With the entire missile shown here
it's clear this unit [shown to me by Ed Kyle] called the 'battle stage'
was injected by the first three stages into free flight.
At the end of ITS burn, it ejected the warhead which
then performed the brief spinup burn creating the spiral
seen from the ground -- and possibly in some ISS images
not yet released.
If the four circumferentially mounted units beneath the aero shrouds
are thruster clusters, as Ed suggests based on other photos [and I find compelling also], we
then have a good explanation of the shape observed in the 'combustion gown':
a hollow core and four circumferential notches. These are exactly the aft spaces
that would be shadowed from plume 'fill-in' by the structure of the object shown.
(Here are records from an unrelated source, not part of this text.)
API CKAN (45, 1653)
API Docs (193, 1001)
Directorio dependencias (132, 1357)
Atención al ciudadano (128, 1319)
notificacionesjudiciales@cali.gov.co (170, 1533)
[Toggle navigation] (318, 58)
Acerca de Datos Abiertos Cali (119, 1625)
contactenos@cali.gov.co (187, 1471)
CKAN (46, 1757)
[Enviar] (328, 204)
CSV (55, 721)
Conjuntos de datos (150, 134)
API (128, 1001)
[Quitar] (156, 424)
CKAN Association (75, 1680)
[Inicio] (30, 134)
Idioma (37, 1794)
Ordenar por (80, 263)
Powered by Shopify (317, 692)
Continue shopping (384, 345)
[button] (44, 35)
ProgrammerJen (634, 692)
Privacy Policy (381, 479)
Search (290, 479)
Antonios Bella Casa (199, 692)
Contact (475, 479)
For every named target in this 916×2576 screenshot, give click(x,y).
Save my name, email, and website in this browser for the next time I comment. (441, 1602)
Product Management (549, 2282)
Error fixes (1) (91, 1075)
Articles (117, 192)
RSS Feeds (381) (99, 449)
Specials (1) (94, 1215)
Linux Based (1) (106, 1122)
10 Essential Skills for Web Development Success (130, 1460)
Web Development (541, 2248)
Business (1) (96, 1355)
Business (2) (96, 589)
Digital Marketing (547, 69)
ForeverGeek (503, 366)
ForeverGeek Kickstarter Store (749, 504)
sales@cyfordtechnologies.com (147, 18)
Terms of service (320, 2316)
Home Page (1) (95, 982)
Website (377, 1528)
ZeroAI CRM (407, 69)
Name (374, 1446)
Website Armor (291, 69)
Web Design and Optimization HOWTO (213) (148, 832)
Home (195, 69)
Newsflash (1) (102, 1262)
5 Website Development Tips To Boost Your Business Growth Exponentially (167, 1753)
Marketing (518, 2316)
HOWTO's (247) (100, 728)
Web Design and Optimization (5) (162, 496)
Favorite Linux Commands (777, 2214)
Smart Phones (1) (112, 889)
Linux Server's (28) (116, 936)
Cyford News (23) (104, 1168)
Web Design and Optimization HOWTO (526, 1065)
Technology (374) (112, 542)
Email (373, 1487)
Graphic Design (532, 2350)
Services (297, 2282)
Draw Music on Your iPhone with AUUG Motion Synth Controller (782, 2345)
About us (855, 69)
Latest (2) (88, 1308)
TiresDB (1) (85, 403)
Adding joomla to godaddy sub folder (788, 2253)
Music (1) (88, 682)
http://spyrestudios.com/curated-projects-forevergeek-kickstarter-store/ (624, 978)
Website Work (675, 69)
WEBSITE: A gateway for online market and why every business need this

If this is correct, it's kinda cool how the asymmetrical structures observed in the
'combustion gown' itself, seen from the ground and from the ISS, allowed a
speculation about the required physical layout/structure of the propulsion system that
was making it, AND a subsequent discovery of detailed photos of that stage structure
are perfectly in alignment with predictions made from analysis of the 'combustion gown'
Here's an excellent ground view from the side showing the hollow core and perimeter indentations:
Here's a brightened NASA-released image, viewing the apparition from nearly 'nose-on' from in front.:
Now I want to make a good estimate of the altitude and raw physical dimensions of the stage.
The length of the combustion cloud can allow an estimation of the ejection velocity and
consequently a good guess at the engine specific impulse [Isp].
Another question is what caused the lower portion of the cloud to become invisible as it dropped.
At first I thought it was 'setting' beyound the horizon, but that's too far away for the relative
motion that is now falling into place -- and would make the cloud much, MUCH larger as seen
from the ground. The crew reported seeing it settling into the upper atmosphere, but I
think that was a trick of perspective. I now prefer the theory that it was dropping beneath the
sunlight -- but I'm working the numbers now to test that hypothesis.